The prevention of Grb2-mediated multiprotein assemblies is considered to be a promising therapeutic target for the development of antiproliferative agents directed to cells that over-express growth factor receptors. In this regard, a non-phosphorylated peptide containing 11 amino acids in which the side chains of the two terminal cysteine residues form a ring has been reported to bind selectively the SH2 domain of Grb2 (Oligino et al. (1997), supra). The cyclic structure and the size of the ring have been determined to be critical to the binding activity of the non-phosphorylated peptide, which has been designated G1. An equipotent redox-stable thioether cyclized analog, G1TE, also has been reported (Oligino et al. (1997), supra). Unfortunately, G1 and G1TE have receptor affinities that are substantially lower than a segment of the naturally phosphorylated ligand, i.e., SHC(pY317)-9-mer (IC50 of 10-25 μM and 10-15 μM, respectively, vs. 1.0 μM). Accordingly, the utility of G1 and G1TE in in vivo prophylactic and therapeutic applications is limited.

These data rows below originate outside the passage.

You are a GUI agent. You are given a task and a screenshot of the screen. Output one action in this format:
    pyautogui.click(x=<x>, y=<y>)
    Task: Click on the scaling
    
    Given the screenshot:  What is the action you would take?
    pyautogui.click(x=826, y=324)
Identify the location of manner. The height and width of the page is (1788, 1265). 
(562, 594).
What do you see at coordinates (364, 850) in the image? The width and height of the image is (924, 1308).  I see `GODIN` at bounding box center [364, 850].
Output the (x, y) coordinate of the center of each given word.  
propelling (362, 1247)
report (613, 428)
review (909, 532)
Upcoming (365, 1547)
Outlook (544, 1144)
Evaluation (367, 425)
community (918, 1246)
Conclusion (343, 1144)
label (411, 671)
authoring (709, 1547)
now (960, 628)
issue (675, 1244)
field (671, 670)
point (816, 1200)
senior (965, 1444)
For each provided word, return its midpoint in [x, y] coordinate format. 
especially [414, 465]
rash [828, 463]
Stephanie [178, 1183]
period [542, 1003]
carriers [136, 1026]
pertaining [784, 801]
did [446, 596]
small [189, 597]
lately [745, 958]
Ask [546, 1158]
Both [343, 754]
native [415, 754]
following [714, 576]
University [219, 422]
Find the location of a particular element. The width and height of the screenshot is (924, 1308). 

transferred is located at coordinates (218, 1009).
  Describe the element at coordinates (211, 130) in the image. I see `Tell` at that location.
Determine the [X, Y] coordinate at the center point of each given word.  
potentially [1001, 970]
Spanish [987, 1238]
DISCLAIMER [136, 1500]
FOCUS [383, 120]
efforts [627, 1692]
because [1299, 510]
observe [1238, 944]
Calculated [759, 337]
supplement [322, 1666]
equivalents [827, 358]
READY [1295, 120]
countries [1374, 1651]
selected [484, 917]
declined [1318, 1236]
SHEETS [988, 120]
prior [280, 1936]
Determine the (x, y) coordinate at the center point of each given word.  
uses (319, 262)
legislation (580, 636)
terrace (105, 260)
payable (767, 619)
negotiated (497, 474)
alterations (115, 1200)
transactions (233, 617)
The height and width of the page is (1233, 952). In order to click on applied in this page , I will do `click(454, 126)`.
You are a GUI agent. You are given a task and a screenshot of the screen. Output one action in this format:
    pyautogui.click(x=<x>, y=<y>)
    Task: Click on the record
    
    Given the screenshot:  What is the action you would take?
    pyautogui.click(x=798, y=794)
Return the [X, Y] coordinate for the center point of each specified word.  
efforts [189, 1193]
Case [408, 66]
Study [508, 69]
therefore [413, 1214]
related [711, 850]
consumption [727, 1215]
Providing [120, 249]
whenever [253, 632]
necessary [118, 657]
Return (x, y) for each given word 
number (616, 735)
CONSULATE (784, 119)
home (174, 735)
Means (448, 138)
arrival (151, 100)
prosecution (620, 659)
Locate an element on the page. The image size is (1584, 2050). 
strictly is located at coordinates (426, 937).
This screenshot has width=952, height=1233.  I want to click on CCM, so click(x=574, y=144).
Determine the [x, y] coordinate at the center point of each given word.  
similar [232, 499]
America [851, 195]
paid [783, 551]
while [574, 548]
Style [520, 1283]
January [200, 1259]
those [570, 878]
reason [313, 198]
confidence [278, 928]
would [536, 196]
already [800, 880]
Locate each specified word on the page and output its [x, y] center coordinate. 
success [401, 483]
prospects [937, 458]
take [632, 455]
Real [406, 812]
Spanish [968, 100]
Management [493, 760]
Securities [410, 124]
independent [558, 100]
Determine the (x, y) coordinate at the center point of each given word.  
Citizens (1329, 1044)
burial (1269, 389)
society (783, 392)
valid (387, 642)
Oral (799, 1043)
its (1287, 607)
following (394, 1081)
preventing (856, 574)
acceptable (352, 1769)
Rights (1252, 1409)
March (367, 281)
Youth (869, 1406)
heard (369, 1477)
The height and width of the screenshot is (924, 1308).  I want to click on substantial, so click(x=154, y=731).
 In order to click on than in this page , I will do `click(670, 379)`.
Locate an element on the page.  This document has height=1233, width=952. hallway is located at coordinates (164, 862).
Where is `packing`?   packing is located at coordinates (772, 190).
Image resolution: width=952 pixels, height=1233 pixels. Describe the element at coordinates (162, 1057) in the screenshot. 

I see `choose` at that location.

In view of the above, there remains a need for an effective inhibitor of binding of an SH2 domain in a protein comprising an SH2 domain to a target protein. Therefore, it is an object of the present invention to provide non-phosphorylated cyclic peptide inhibitors of SH2 domains to target proteins, such as the SH2 domain that exists in Grb2 protein, which are redox-stable in vivo and are characterized by receptor affinities that are substantially better than currently available cyclic peptide inhibitors of SH2 domains. It is another object of the present invention to provide conjugates of such cyclic peptide inhibitors in order to facilitate cellular internalization of active agents. It is yet another object of the present invention to provide a composition comprising (i) such an inhibitor or such a conjugate and (ii) a carrier. It is still yet another object of the present invention to provide a method of synthesizing such conjugates. A further object of the present invention is to provide methods of use of such inhibitors and conjugates thereof. These and other objects and advantages, as well as additional inventive features, will be apparent from the detailed description provided herein.